Die Stiftung Heimathafen von antonius ermöglicht Menschen mit Behinderungen, die aus eigener Kraft finanziell dazu nicht in der Lage sind, eine würdevolle letzte Lebensphase einschließlich Palliativversorgung, Abschiednahme, Begleitung im Sterben, Beerdigung, Grabpflege und Gedenken. Dafür ist die neugegründete Stiftung auf Spenden angewiesen – auch für neue Grabsteine oder Tore für den antonius Friedhof. Denn ganz fertig sind die Arbeiten am neuen Gelände aus Kostengründen noch nicht. 

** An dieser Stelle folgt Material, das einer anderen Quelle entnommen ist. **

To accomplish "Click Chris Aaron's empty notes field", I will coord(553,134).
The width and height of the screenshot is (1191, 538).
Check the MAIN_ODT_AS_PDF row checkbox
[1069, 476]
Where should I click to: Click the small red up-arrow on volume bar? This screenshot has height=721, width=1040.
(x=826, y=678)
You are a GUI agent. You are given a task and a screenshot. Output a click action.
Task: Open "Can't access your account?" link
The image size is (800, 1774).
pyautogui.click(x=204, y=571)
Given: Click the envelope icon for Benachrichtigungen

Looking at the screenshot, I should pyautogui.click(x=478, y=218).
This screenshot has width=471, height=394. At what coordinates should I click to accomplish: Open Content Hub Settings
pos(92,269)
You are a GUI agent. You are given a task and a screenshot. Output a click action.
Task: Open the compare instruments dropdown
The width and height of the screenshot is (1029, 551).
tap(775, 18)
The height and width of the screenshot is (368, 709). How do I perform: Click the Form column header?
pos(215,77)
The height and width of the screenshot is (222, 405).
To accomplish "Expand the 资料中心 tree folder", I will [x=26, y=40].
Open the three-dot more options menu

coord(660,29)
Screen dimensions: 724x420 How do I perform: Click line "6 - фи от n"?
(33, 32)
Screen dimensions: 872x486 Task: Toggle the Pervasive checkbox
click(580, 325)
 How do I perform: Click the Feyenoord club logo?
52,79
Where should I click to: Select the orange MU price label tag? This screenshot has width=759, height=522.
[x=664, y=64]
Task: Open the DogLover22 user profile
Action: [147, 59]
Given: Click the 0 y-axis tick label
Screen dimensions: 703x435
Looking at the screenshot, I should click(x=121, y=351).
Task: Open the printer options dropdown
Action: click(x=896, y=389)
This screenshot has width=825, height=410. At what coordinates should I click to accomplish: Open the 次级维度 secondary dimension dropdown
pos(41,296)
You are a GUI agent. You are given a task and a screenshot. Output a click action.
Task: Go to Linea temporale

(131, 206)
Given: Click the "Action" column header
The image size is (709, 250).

„CHARTA Friedhofskultur“: Bekenntnis zum Wert von Friedhöfen

antonius ist neu der „CHARTA Friedhofskultur“ beigetreten. Das Manifest haben wichtige Institutionen und Verbände im deutschen Friedhofswesen erarbeitet, um die Bedeutung von Friedhöfen als Orte des Abschiednehmens und der Erinnerung zu verdeutlichen und zu sichern. Die elf Leitsätze der Charta orientieren sich an den Zielsetzungen des Immateriellen Kulturerbes der UNESCO. Der erste Leitsatz lautet: „Jeder Mensch hat das Recht auf eine würdevolle Bestattung auf dem Friedhof und ein anerkennendes Gedenken.“ Für antonius eine Selbstverständlichkeit.